Here are some snippets from a NY Times 1999 article about poor children and dental care:
Two-year-old Bryana Gammel's rosebud lips gaped open, held by a retractor, to reveal baby teeth that were rotted down to the gum line. Her long lashes lay against her cheeks in the forced sleep of anesthesia.
One by one, Dr. Jay Afrow's delicate forceps gripped, wiggled and wrenched out the decay-stained teeth, until they lay, like tiny arrowheads, on a surgical tray. Six of them.
He was doing Bryana a great service, but Dr. Afrow was not happy. ''This is not the way you want a 2-year-old to grow up,'' he said.
His practice here is a window onto a chronic national problem affecting millions of children, a striking rich-poor inequality that is only lately beginning to attract concerted Federal attention and action in Congress, the White House and health agencies.

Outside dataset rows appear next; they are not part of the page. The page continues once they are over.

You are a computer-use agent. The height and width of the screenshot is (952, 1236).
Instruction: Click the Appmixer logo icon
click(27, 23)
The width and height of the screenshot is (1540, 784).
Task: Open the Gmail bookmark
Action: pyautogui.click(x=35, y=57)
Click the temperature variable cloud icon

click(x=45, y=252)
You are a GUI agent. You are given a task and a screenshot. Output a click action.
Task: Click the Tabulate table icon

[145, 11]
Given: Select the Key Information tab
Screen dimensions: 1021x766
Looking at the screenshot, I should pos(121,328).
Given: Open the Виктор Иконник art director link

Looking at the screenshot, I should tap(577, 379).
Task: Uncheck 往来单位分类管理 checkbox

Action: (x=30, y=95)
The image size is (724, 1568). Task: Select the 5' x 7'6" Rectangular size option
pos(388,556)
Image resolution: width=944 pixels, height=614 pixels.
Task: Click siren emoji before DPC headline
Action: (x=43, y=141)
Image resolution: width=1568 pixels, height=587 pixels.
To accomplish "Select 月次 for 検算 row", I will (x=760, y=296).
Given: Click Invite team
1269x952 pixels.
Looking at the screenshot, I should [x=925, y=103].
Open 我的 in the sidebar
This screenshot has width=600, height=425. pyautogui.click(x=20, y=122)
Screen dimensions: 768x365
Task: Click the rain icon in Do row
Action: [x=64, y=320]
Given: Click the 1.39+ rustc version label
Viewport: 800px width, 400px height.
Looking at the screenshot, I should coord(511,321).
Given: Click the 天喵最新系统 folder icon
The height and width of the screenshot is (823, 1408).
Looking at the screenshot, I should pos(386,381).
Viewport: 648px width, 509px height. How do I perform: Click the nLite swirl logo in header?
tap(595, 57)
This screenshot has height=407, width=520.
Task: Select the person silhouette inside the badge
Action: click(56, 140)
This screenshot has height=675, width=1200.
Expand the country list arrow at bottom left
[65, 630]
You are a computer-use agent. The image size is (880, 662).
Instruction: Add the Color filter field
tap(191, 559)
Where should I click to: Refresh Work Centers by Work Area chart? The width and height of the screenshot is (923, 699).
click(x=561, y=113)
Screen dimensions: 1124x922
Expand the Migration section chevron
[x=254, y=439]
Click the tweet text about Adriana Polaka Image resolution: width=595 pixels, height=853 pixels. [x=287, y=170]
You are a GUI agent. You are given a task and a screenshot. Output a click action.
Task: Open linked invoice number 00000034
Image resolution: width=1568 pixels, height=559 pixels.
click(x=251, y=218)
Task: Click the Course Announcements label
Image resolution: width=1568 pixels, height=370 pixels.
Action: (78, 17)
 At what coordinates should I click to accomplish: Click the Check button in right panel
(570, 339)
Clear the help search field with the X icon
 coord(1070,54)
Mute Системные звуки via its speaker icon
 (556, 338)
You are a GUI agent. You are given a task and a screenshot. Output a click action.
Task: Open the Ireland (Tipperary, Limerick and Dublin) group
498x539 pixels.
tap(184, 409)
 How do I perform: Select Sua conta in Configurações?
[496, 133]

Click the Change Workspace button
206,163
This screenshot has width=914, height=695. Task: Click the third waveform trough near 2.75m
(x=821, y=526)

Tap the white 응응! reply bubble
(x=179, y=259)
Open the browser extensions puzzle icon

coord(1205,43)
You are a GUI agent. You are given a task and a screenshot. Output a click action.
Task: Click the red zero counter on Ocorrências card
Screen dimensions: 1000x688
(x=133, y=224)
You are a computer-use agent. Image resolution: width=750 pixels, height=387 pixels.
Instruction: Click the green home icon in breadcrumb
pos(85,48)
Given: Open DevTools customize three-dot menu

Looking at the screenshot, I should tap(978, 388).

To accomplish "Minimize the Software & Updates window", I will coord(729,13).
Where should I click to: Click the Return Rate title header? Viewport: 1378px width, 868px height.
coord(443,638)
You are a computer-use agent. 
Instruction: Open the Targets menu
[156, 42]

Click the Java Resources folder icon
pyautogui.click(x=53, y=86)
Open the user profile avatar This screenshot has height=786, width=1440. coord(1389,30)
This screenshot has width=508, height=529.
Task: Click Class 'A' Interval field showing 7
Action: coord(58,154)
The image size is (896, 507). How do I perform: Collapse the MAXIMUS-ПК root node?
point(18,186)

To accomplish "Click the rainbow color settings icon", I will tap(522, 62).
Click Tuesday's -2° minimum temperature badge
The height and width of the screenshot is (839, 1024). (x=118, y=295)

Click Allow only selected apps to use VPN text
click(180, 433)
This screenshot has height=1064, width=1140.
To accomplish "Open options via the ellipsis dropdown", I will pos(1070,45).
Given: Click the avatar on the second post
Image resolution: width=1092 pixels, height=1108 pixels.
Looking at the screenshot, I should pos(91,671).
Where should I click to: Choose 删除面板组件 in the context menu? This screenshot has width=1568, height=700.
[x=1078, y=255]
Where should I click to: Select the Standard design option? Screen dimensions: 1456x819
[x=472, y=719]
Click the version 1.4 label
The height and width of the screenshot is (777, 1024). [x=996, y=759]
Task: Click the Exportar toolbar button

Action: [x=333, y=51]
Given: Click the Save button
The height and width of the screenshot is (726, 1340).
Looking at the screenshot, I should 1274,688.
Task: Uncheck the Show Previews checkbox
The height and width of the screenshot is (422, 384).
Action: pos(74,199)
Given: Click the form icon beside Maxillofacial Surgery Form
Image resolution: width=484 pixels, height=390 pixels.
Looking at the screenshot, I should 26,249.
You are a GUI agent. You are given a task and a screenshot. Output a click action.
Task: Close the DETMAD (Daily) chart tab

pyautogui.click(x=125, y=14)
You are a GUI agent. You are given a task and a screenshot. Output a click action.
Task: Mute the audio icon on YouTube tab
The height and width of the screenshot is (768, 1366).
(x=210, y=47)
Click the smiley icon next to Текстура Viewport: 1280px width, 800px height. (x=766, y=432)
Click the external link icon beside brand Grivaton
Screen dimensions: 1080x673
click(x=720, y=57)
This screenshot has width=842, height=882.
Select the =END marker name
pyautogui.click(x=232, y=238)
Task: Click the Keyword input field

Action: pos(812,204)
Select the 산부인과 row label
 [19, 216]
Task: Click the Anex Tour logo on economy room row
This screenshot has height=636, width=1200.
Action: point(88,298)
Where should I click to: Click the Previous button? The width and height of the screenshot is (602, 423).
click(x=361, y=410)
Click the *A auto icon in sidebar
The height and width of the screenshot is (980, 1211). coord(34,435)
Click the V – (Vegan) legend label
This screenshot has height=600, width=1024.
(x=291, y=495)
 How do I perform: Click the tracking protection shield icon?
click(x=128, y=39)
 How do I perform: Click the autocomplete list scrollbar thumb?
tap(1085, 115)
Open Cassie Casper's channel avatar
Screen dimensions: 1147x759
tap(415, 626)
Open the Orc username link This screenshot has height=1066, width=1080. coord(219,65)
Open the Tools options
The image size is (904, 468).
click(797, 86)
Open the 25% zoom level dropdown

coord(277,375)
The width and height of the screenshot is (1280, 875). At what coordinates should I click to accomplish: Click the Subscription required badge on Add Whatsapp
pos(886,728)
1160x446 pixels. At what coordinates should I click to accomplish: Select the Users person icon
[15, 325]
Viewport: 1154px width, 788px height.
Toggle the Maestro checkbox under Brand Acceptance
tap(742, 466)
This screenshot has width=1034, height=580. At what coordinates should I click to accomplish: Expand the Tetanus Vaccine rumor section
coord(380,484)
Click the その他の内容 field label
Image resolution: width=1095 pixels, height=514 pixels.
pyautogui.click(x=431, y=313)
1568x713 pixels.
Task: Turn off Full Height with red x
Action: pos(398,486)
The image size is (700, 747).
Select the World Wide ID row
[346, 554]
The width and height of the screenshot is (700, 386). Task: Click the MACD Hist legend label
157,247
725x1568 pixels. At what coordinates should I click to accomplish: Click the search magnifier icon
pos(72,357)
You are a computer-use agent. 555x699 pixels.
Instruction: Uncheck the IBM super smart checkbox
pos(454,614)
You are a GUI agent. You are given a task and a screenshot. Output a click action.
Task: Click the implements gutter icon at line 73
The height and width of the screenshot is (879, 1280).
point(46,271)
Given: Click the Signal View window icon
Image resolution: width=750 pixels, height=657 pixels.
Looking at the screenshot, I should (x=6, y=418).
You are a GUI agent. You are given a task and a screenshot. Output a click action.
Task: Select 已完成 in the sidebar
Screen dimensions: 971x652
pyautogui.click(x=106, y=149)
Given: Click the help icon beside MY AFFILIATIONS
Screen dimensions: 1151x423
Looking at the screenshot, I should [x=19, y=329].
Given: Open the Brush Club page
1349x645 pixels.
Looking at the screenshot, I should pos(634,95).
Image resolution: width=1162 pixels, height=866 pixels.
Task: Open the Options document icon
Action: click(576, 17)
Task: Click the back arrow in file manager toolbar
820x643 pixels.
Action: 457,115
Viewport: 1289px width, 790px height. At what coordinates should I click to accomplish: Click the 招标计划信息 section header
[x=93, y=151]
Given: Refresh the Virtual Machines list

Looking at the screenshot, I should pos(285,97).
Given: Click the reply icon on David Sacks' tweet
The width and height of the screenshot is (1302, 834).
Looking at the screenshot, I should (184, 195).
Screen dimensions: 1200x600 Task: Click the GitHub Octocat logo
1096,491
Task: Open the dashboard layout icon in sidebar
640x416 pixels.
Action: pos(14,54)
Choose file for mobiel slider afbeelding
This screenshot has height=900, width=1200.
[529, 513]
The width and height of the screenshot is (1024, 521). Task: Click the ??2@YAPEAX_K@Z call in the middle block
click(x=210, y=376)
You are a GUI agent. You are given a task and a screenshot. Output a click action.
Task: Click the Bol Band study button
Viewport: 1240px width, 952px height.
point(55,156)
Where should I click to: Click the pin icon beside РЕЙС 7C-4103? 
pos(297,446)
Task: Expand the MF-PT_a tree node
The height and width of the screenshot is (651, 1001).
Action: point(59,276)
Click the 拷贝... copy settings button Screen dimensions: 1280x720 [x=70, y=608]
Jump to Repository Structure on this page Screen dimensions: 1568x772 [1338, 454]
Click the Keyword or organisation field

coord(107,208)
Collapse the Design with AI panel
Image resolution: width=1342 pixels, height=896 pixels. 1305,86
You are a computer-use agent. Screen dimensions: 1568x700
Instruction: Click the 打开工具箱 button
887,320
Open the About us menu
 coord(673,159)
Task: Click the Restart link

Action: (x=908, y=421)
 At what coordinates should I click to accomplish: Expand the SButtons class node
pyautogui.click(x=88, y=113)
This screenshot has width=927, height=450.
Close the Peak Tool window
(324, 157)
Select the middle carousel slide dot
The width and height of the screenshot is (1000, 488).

http://query.nytimes.com/...
With an economy growing ever worse, here is an article from 2008:
Fewer than a third of Maryland's nearly 500,000 Medicaid children were seen by a dentist in 2006, according to a study that found a chronic shortage of pediatric dentists willing to deal with Medicaid paperwork.
Experts consider the situation serious, since a lack of routine dental care can lead to pain and illness that disrupts eating, sleep and learning, and can even lead to death.
http://wjz.com/...
As more and more dental offices crop up offering high tech dental services, mostly for aesthetic purposes at premium prices, dentists serving the poor or even the average working person are becoming much more difficult to find.
My own dentist of nearly 30 years committed suicide 2 years ago after discovering an office employee embezzled nearly $75,000 from him, leaving him essentially bankrupt and owing IRS. He was probably one of the last of the last of those truly caring dentists, who never charged more than you could afford, or performed dentistry you didn't need. I had a running "balance" with him, as I know many of his patients did who couldn't afford to pay it all up front.
How about other dentists and those who need care?
For American dentists, times have never been better.
The same cannot be said for Americans’ teeth.
With dentists’ fees rising far faster than inflation and more than 100 million people lacking dental insurance, the percentage of Americans with untreated cavities began rising this decade, reversing a half-century trend of improvement in dental health.
Previously unreleased figures from the Centers for Disease Control and Prevention show that in 2003 and 2004, the most recent years with data available, 27 percent of children and 29 percent of adults had cavities going untreated. The level of untreated decay was the highest since the late 1980s and significantly higher than that found in a survey from 1999 to 2002.
http://www.nytimes.com/...
While many are annoyed with Kos for that McCain picture today, perhaps the best thing that may come out of the discussion is a focus of dental health care and access to it suffered by Americans. Health insurance receives a lot of focus, but lack of dental care can also contribute toward poor health, and even death....
While people talk about the need for better health-care often, dental care is often overlooked. Though 8 million kids lack health care, three times as many -- more than 25 million -- don't have dental care.
For the poorest children who are on Medicaid, dental care can be difficult to find.
Deamonte Driver was a typical 12-year-old boy. He died from tooth decay.